LangChain Memory Best Practices: Avoid Common Pitfalls and Choose the Right Module

01 Understanding Memory in LangChain

Memory injects historical messages into the prompt on each call. The execution flow is:

user input
↓
Memory.load_memory_variables()   ← read history, inject into Prompt
↓
LLM inference
↓
Memory.save_context()           ← write history
↓
return output

02 Most Frequent Pitfall: Memory Not Invoked

Wrong code omits the {history} placeholder, so no history is injected:

import { ConversationBufferMemory } from "langchain/memory";
import { ChatOpenAI } from "@langchain/openai";
import { LLMChain } from "langchain/chains";
import { ChatPromptTemplate } from "@langchain/core/prompts";

const memory = new ConversationBufferMemory();
const llm = new ChatOpenAI({ modelName: "gpt-3.5-turbo" });

// ❌ Prompt lacks {history}
const prompt = ChatPromptTemplate.fromMessages([
  ["system", "你是一个助手。"],
  ["human", "{input}"],
]);

const chain = new LLMChain({ llm, prompt, memory });
await chain.call({ input: "我叫张三" });
await chain.call({ input: "我叫什么名字？" }); // forgets!

Correct code adds a MessagesPlaceholder("history") and aligns the memory key:

import { ConversationBufferMemory } from "langchain/memory";
import { ChatOpenAI } from "@langchain/openai";
import { LLMChain } from "langchain/chains";
import { ChatPromptTemplate, MessagesPlaceholder } from "@langchain/core/prompts";

const memory = new ConversationBufferMemory({
  returnMessages: true,
  memoryKey: "history",
});
const llm = new ChatOpenAI({ modelName: "gpt-3.5-turbo" });

const prompt = ChatPromptTemplate.fromMessages([
  ["system", "你是一个助手。"],
  new MessagesPlaceholder("history"), // ← required
  ["human", "{input}"],
]);

const chain = new LLMChain({ llm, prompt, memory });
await chain.call({ input: "我叫张三" });
const result = await chain.call({ input: "我叫什么名字？" });
console.log(result.text); // 输出：你叫张三

03 Five Built‑In Memory Types and When to Use Them

LangChain provides five built‑in memory classes, each suited to different conversation lengths and resource constraints:

ConversationBufferMemory – stores the full history; appropriate for short dialogues (<20 turns).

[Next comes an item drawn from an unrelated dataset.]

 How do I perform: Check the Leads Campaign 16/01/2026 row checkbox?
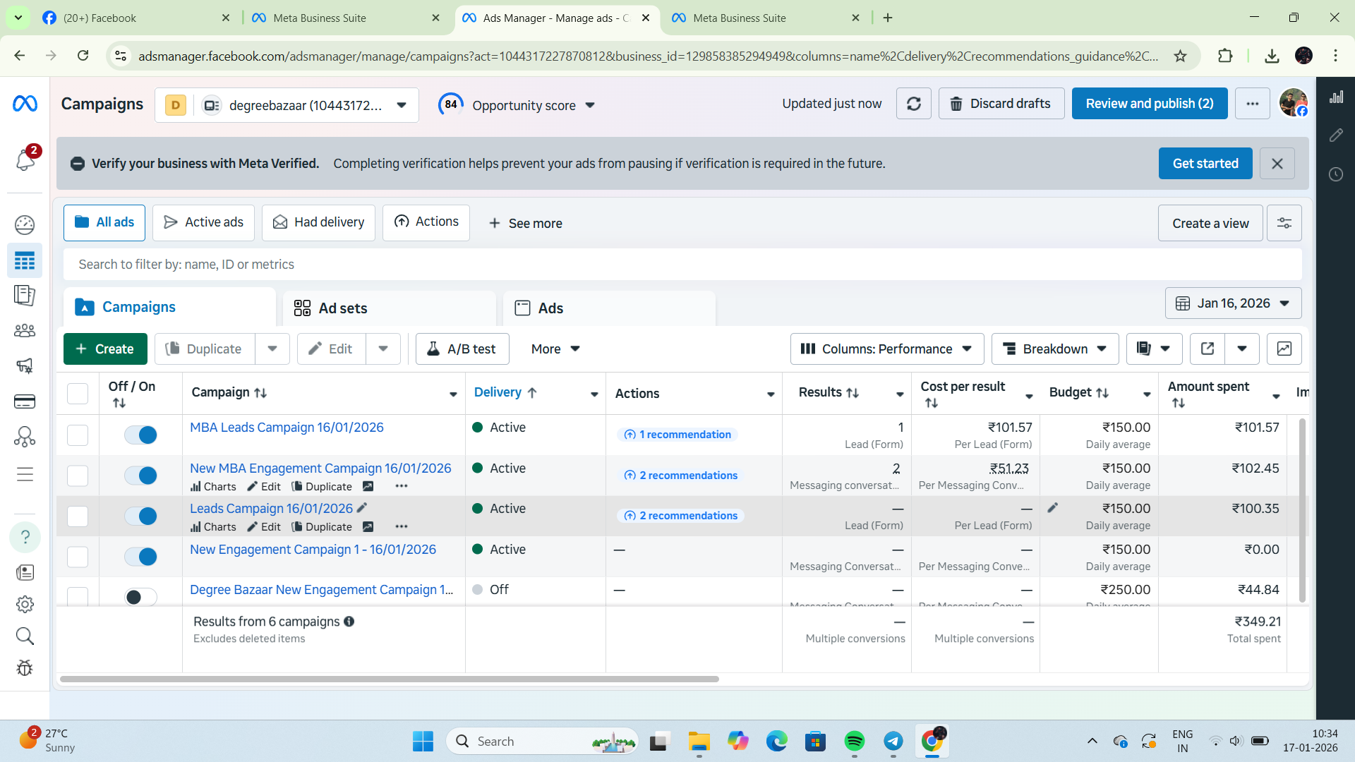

ConversationBufferWindowMemory – keeps only the most recent K turns; useful for medium‑length dialogues such as customer‑service Q&A.

ConversationTokenBufferMemory – trims the buffer by token count to stay within a token limit; fits resource‑sensitive deployments.

ConversationSummaryBufferMemory – retains recent messages verbatim and summarizes earlier turns; ideal for very long sessions where precision matters.

VectorStoreRetrieverMemory – performs similarity search over a vector store to retrieve relevant past snippets; suited for knowledge‑intensive agents.

Typical production usage finds about 90 % of scenarios satisfied by ConversationSummaryBufferMemory.

04 ConversationSummaryBufferMemory: The Underrated Choice

This memory keeps recent messages raw while compressing earlier turns into an LLM‑generated summary, mimicking human memory.

import { ConversationSummaryBufferMemory } from "langchain/memory";
import { ChatOpenAI } from "@langchain/openai";

const llm = new ChatOpenAI({ modelName: "gpt-3.5-turbo" });
const memory = new ConversationSummaryBufferMemory({
  llm,
  maxTokenLimit: 2000, // triggers summarization when exceeded
  returnMessages: true,
  memoryKey: "history",
});
// As the dialogue grows, early turns are compressed into a summary while recent turns stay raw.

maxTokenLimit

is the threshold that starts compression; the actual prompt may exceed it slightly because the summary itself consumes tokens. A practical setting is roughly 30 % of the model’s context window, leaving room for user input and LLM output.

05 Fatal Multi‑User Pitfall: Shared Memory Instance

Using a global singleton memory causes histories of different users to mix, which only appears under load.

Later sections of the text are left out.